Over the weekend, I spent a considerable amount of time looking at images of fabric necklaces and was amazed at how incredibly ugly the majority of them were. Just on Etsy alone, a search for fabric necklace brings up 9,850 items of which only a small percentage were at all attractive. Obviously, this is only my opinion and just as obviously I won't be illustrating my point of view because that would be rude but it did cause me to wonder if I could make (what I think is... ) a gorgeous piece. I love fabric. I love jewelry. The challenge of putting them together in a beautiful, wearable, someone else would actually want one of these too, or at least it gets a compliment, or it makes people look twice, kind of way, tickles. Not to sell. For the challenge. After reading Over-Dressed, I have even more opinions on sewing and selling and refashioning and zero waste but I'll save that for another posting. Right now, about my blouse.

This may be incredibly ugly as well. Or just lazy. Or simply indicative of the state of my life but either way, I was in no mood to make buttonholes especially after I realized that I'd measured the two fronts against each other at the edge and not at center front which meant one side was longer than the other. URGH! But...

... I wanted to know how the blouse fit and felt when I wore it so I sewed the buttons on with no holes, put it over my head, and wore it all day Saturday. No one noticed. I pointed it out to a few people (because I just had too...) and their reaction was too funny. It was a wearable muslin. I wore it. Now, I know what to do differently next time.

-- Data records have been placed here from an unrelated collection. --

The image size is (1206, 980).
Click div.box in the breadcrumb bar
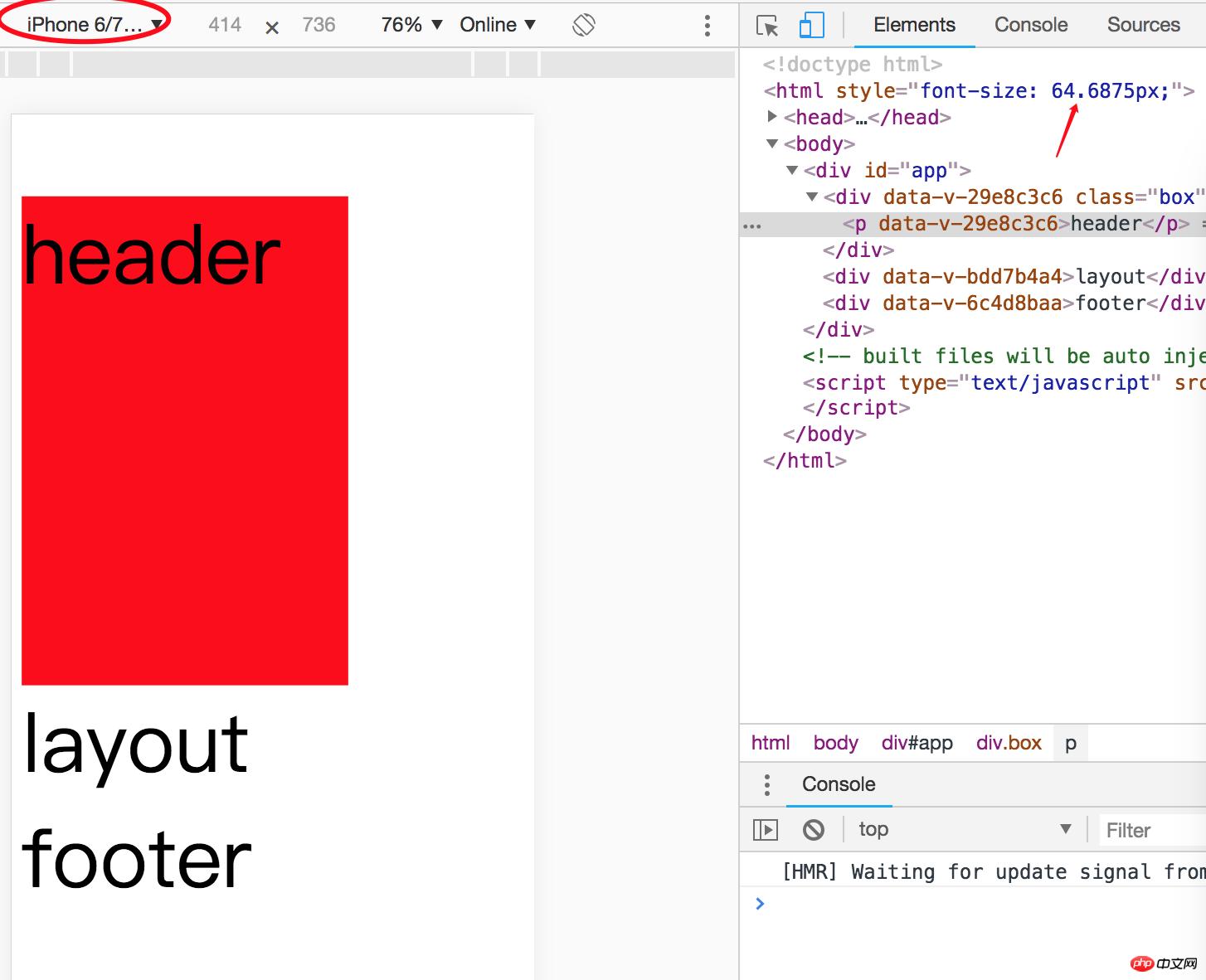pyautogui.click(x=1009, y=743)
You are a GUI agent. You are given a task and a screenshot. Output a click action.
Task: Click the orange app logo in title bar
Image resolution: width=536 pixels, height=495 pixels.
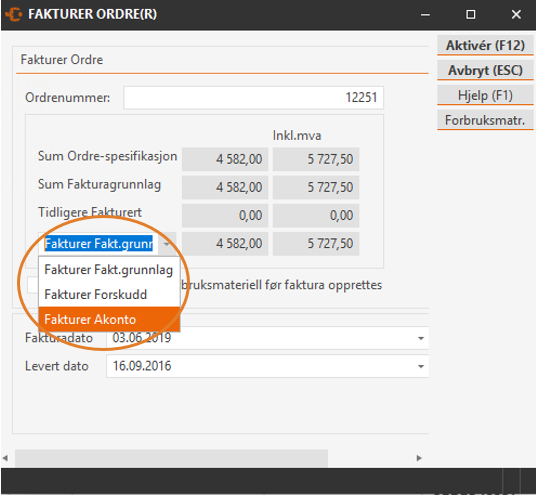(14, 14)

I was very aware of the pulling across the back as if it wasn't wide enough but in reality, it was the armhole that was the problem. Because the shoulders are too wide, the sleeve was slightly dropped, and there wasn't a full range of arm movement. I find it fascinating that something can be more closely but correctly fitted and feel far more comfortable than a garment with excess ease and improper fitting.

There's a little too much hip action in this photo but it illustrates my point. See how the upper back is too wide? When that's narrowed, the sleeve cap will sit higher and the armhole won't pull and it'll all lay in better. Once I'd shortened the length, there was too much as opposed to not enough hip ease so I'll narrow it out slightly along the princess seams in the back. Not too much. I don't want to over-fit.

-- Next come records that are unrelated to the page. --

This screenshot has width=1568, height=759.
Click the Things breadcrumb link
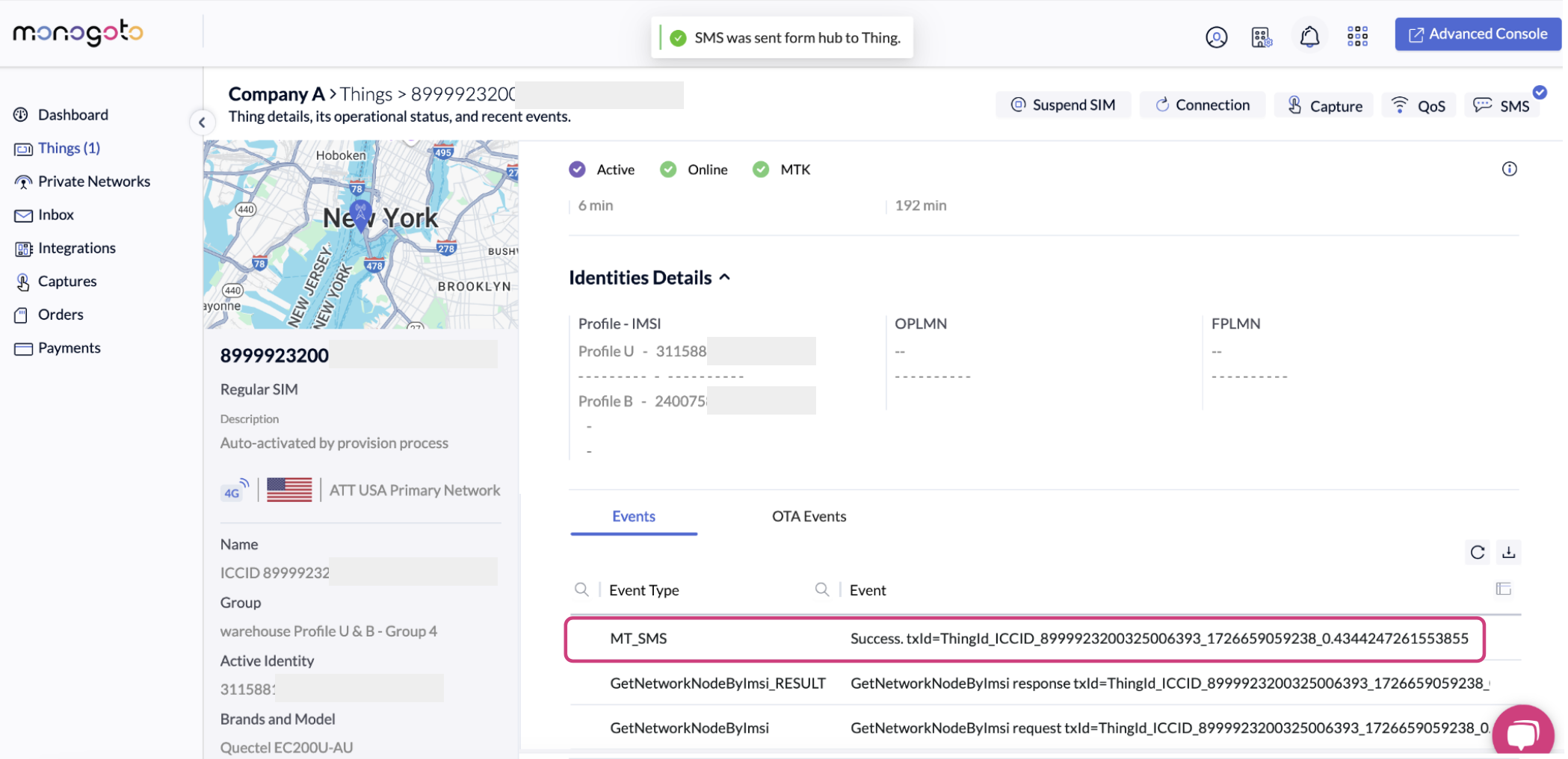click(365, 94)
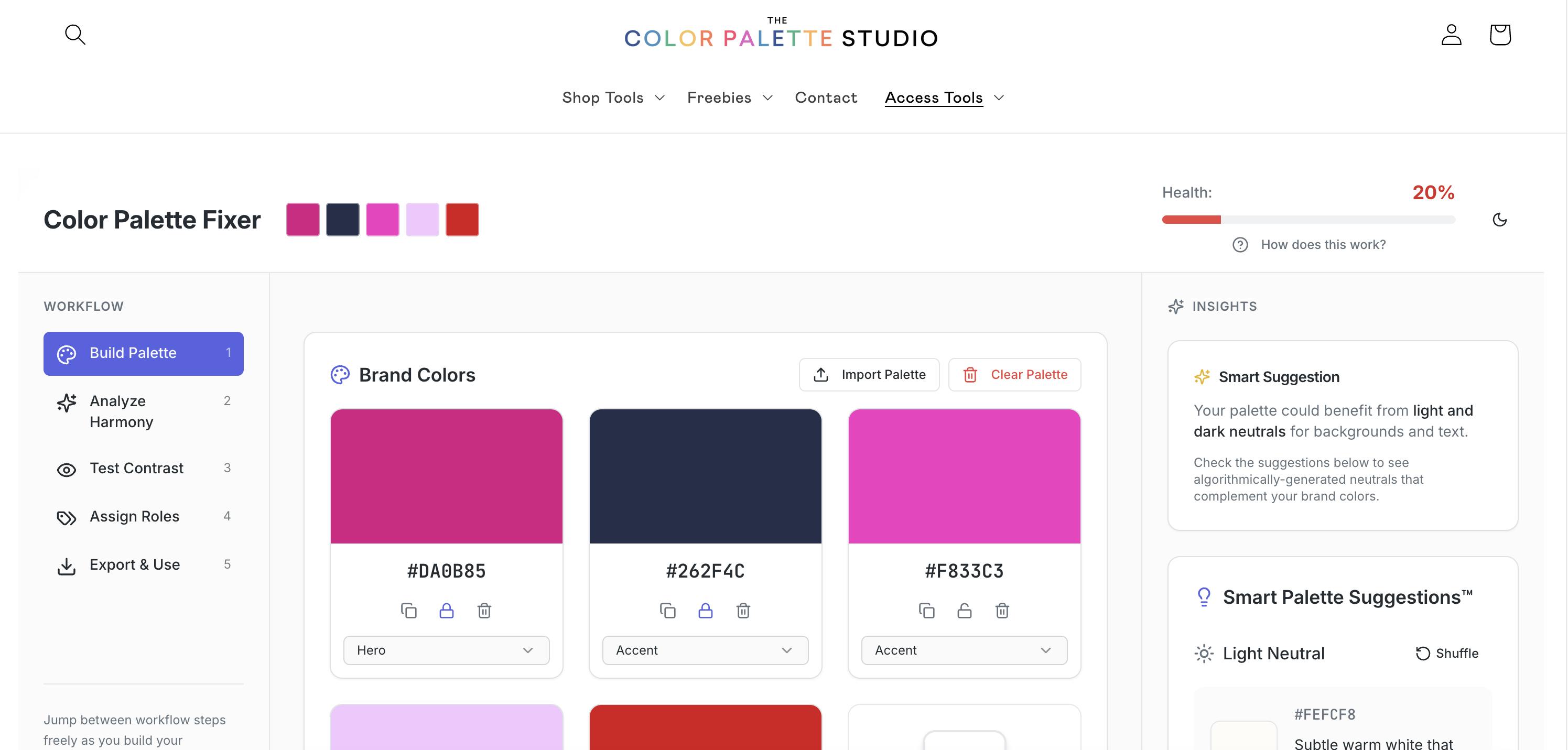Screen dimensions: 1568x750
Task: Delete the #F833C3 color card
Action: click(x=1002, y=611)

With this version, I made a 1/2" narrow back adjustment and a 1 1/2" sway back adjustment. For the next one, I'll redraft with narrower shoulders and a higher sleeve cap and make a 1/2" narrow back adjustment, shorten CF and CB length by 1/2" and make a 1" sway back adjustment which will lift the curve of the princess seams to a higher, more flattering point, and adjust the finished length by 3 1/2".

From the front, you can see more clearly why the shoulders need narrowing. Otherwise, the bust point is correct and the finished ease is a comfortable amount. I like the length of the sleeve and the bicep and cap ease worked great. All good. All pointing to another version with...

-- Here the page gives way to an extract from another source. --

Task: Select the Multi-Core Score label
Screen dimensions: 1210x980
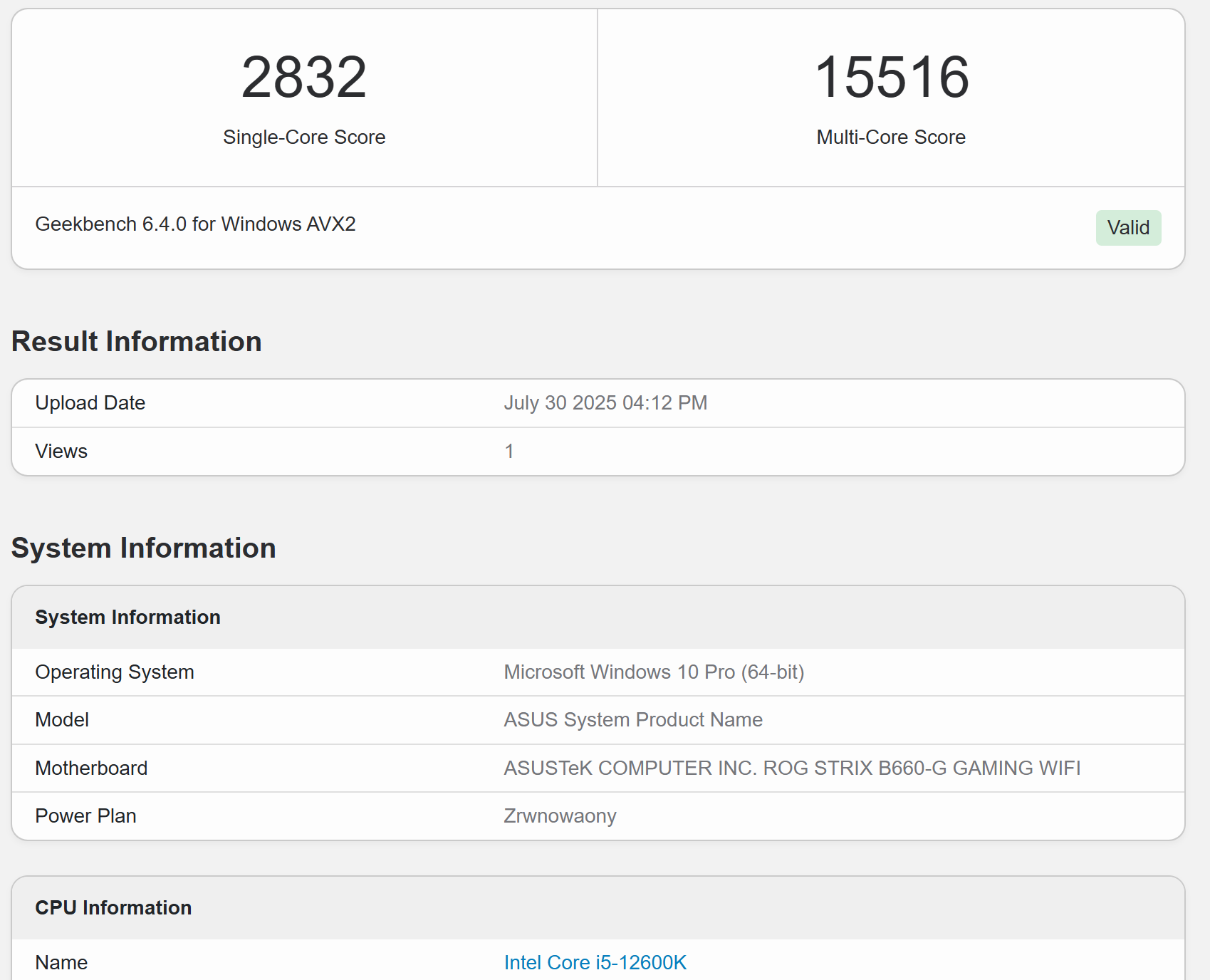Action: point(891,137)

... more fun in the mix. I bought this cotton print a few years ago. It's a bit strong for my face so the plan is to use it for the sleeves, side front and side back and to mix in more prints for the center front, center back, collar, and collar stand. Mixing is a bit difficult. It seems huge amounts of my stash is knit when I'm now ready to sew wovens again. How typical. BUT... I did get a lovely knit from for Christmas that would be fun to mix with other knits and sew a knit blouse from. This one first.